Las autoridades tampoco han determinado el motivo de los asesinatos, aunque algunos especulan que los Zetas pueden haber visto a los migrantes como clientes de un cártel diferente que compite en el negocio del tráfico de personas.
“Esto no es justicia”, dijo Baudilio Castillo, un agricultor guatemalteco de 63 años cuyo hijo de 23 años, Baudilio Alexander, fue designado por las autoridades como el “cadáver 14” extraído del “Pozo 1” en 2011. Había abandonado su aldea con el plan de reunirse con un hermano mayor en Luisiana, ahorrar algo de dinero y regresar a casa en unos años para comprar una casa, casarse y formar una familia.
“Mi hijo murió de una manera muy cruel. Le abrieron la cabeza”, dijo Castillo. “No es solo que muchos de los responsables todavía estén libres y, aunque estén en la cárcel, puedan ver a sus familias. Nosotros nunca volveremos a ver a nuestro hijo”.
Muchas familias acusan a los funcionarios mexicanos de obstaculizar la investigación para ocultar la colusión oficial y evitar pagar cualquier compensación.
“Ahora dicen que hay condenas, pero ¿son todos los implicados en el crimen?”, preguntó Bertilia Parada, cuyo hijo, Carlos Alberto, de 26 años en ese momento, estaba entre los que fueron arrojados a una fosa común. “No creo nada de lo que dicen los mexicanos.

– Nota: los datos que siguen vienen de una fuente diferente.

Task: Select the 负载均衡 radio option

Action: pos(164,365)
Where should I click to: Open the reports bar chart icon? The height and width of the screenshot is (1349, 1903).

Lo único que nos han dado son años de trauma y sufrimiento”.
Ella y otros familiares de los muertos dijeron que la indiferencia oficial era evidente desde las primeras semanas de 2011, cuando el equipaje no reclamado se acumulaba en las estaciones de autobuses de las ciudades fronterizas mexicanas.
“¿Cómo es posible que sigan llegando autobuses sin pasajeros, sólo con maletas, y nadie se dé cuenta de que algo anda mal?”, se pregunta Parada, de 65 años, quien se gana la vida vendiendo pupusas en El Salvador.
Las familias esperaron años para que los restos de sus seres queridos llegaran a sus hogares tras complejos análisis de ADN. En algunos casos, los cuerpos fueron incinerados sin consentimiento o se entregaron los restos equivocados. Parada estuvo entre quienes viajaron a México para asegurarse de que los huesos de su hijo fueran devueltos a El Salvador y no incinerados.
“Habría sido como volver a matar a mi hijo”, dijo en una entrevista telefónica. “Al menos ahora me da un poco de consuelo ir a la tumba el día de su cumpleaños y dejar una flor”.